As Neuropixels probes start to become widely adopted (see here for an example in rodents), an obvious goal is to increase the number of probes that can be used simultaneously, both to allow recordings from many areas simultaneously and to allow recordings from very large numbers of neurons (order of many thousands) from a single area. We have been expanding the limits of this approach in primates, as illustrated in Figure 1. A present limitation is the bulky nature of existing micro-drive systems, which places physical limits on how closely clustered the probes can be. Another limitation is the need for stereotax-free ways of targeting the probes to the brain areas of interest, some of which are small and/or deep. Our current solutions to these problems are custom, time-consuming, and not easily shared with the field as a whole. Thus, a current goal is a standardized solution that will allow any experimenter to target multiple probes to the brain areas of interest. This goal is being pursued with Tanya Tabachnik, the Director of Advanced Instrumentation at the Zuckerman Institute.

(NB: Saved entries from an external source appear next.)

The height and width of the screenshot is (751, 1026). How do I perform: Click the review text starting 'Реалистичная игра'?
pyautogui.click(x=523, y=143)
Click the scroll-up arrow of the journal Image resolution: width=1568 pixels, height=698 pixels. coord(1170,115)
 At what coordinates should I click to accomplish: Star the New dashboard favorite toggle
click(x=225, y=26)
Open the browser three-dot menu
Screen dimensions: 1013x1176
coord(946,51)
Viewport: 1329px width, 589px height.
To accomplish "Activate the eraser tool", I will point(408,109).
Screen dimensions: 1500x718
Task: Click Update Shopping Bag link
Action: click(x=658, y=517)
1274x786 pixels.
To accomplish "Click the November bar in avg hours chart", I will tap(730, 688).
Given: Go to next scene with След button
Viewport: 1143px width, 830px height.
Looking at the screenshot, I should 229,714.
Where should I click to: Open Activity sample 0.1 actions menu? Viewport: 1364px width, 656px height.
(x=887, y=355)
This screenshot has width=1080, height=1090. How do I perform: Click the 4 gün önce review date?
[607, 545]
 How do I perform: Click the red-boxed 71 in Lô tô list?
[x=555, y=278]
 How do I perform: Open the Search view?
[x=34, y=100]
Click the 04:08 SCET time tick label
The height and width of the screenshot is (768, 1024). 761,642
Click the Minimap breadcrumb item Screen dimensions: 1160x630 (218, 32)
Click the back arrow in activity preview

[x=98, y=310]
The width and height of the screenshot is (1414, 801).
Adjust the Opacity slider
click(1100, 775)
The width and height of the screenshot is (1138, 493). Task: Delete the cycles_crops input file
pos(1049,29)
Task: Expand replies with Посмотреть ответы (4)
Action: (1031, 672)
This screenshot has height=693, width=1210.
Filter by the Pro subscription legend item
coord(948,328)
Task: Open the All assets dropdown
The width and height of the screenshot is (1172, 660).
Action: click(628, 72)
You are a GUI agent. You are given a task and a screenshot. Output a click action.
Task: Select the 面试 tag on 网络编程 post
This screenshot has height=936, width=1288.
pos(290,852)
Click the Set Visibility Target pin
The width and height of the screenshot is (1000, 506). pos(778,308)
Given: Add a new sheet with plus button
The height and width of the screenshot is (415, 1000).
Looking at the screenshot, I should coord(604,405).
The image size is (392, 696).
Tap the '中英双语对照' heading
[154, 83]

As the number of simultaneously recordable neurons increases—from a few neurons three decades ago, to ~150 two decades ago, to ~1000 now and possibly ~3000 within a year or two—various operations that used to be manual must become automated. For example, experimenters commonly achieved recording stability by watching the waveform of one or more neurons on an oscilloscope or computer screen, while manually adjusting the electrode depth in ~10 micron increments to maintain waveform stability. Waveforms were then “sorted” by shape and size, into groups corresponding to individual neurons. Sorting was either fully manual or manually supervised and curated. Both these goals—stability and accurate sorting— become difficult once the number of recorded neurons is large, and they become impossible at the scales we are presently pursuing. The Paninski laboratory has been at the forefront of automated stabilization and spike-sorting techniques that will allow the field to fully leverage the ability to record from very large numbers of neurons.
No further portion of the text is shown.